In a conversation with fibre2fashion, Mr. Anthony Mureithi, CEO of Cotton Development Authority (CODA) of Kenya, said, “Reduction of import duty to zero percent on all synthetic yarns, acrylic yarn, polyester yarn and high ferocity yarn from a rate of 10 percent in 2010-11 is one of the initiative by the Kenya Government to create more employment and improve export earnings.”
However, Mr. JP Olarewaju, director general of Nigerian Textile and Garment and Tailoring Employers Association (NUTGTWN), says, “At present, the Nigerian textile industry receives no subsidy in any form from the Government, except those involved in exports have some Export Expansion Grant (EEG).”
“Meanwhile, the Government has promised it would revive the ailing Nigerian textile industry. It is envisaged that Nigerian Government will impose higher tariff on imported fabrics to discourage importation and it will also come out with package of incentives for local manufacturers,” he mentions.
Talking about the importance of various government policies for the revival of the textile industry in Kenya, Mr. Mureithi says, “Most of the textiles and apparels meant for exports are produced at the Export Processing Zones (EPZ). With the end of multi fibre agreement in 2005, the exports oriented firms have been on downward turn due to the unfair competition and loss of export orders.”
The textile industry in the African countries is an important source of income for the people in the region.
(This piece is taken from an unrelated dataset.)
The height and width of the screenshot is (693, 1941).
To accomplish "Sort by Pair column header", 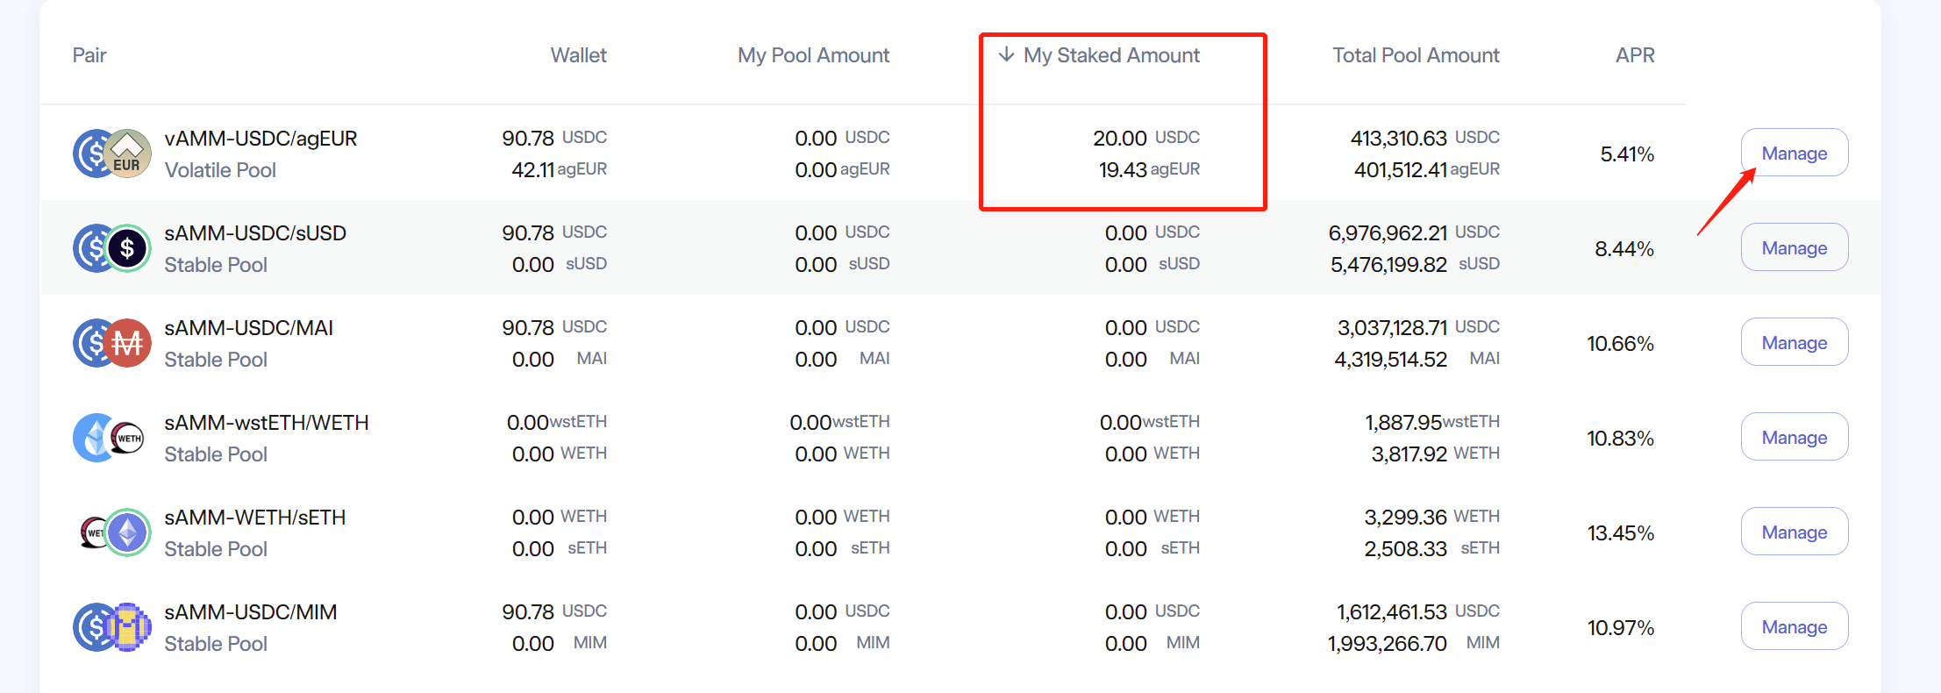I will (x=89, y=55).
So once the various policies announced by the Government of Nigeria and Kenya is implemented, it will not only revive the textile sector but it will also improve the lives of large amount of people in the region.
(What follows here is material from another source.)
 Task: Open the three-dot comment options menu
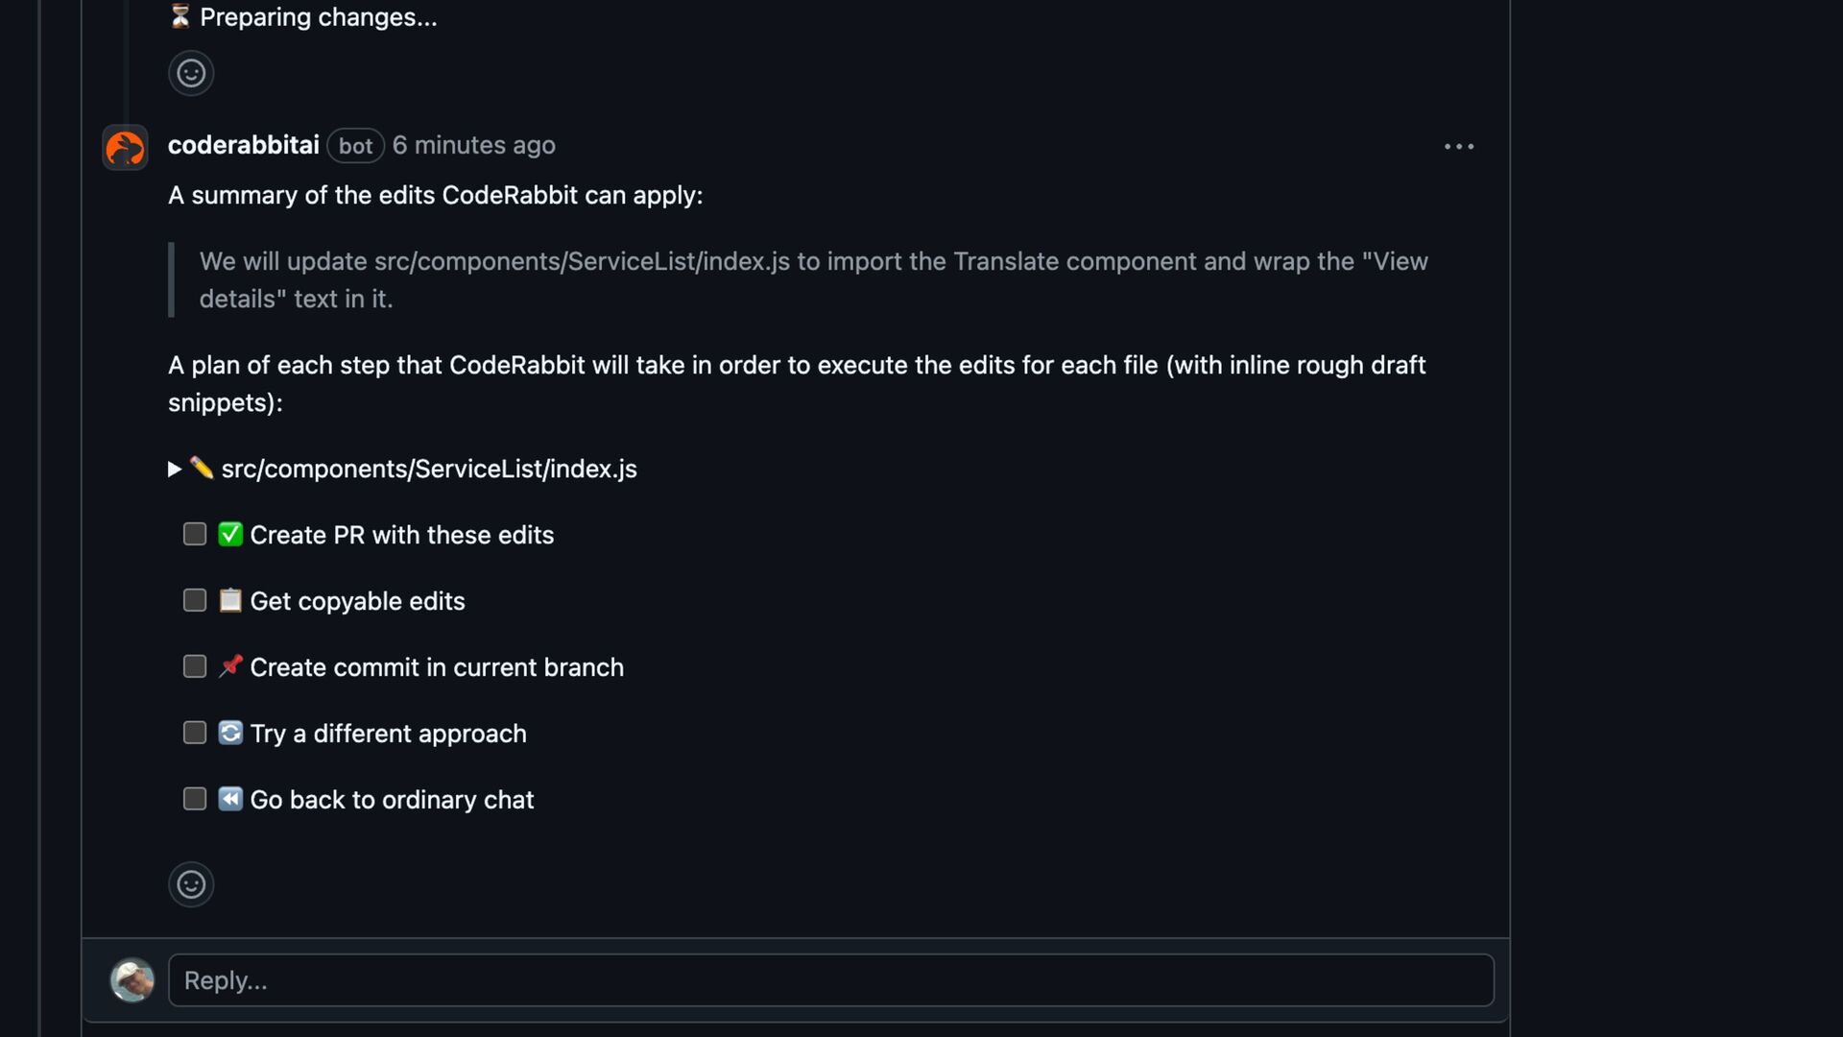tap(1458, 147)
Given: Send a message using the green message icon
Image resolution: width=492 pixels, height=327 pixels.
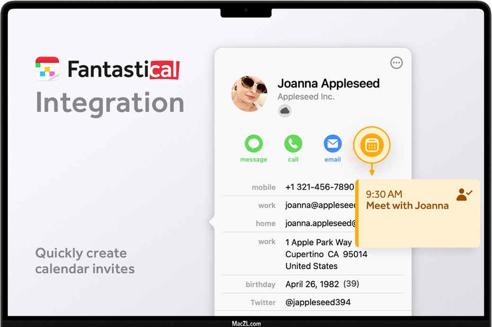Looking at the screenshot, I should 254,144.
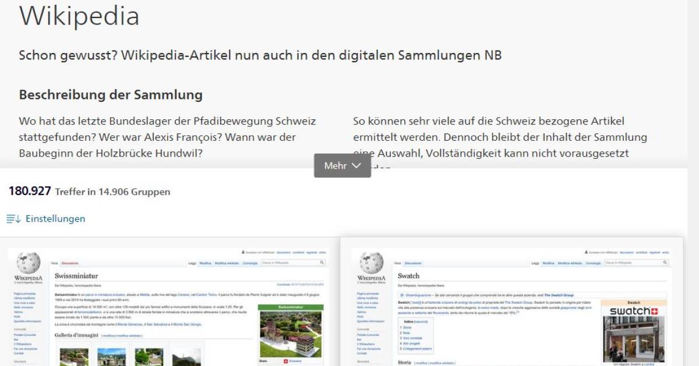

According to Mr. Mureithi, employment in the textile cluster of Kenya is estimated at 50,000 people and it includes those employed in cotton and other textiles including spinning, weaving, finishing, knitting, non apparel manufacturing, whole sale and retail trade.
Mr. Olarewaju says, “Nigeria has the largest textile industry in the Sub-Saharan Africa after South Africa. The sector directly employed 250,000-300,000 people and was also a source of livelihood to backward and forward linkages and other supporting services. It was capable of producing over 1.5 billion linear meters of fabrics.”
“But it currently employs only 25,000 direct employees and produces less than 250 million linear meters of fabrics,” he informs.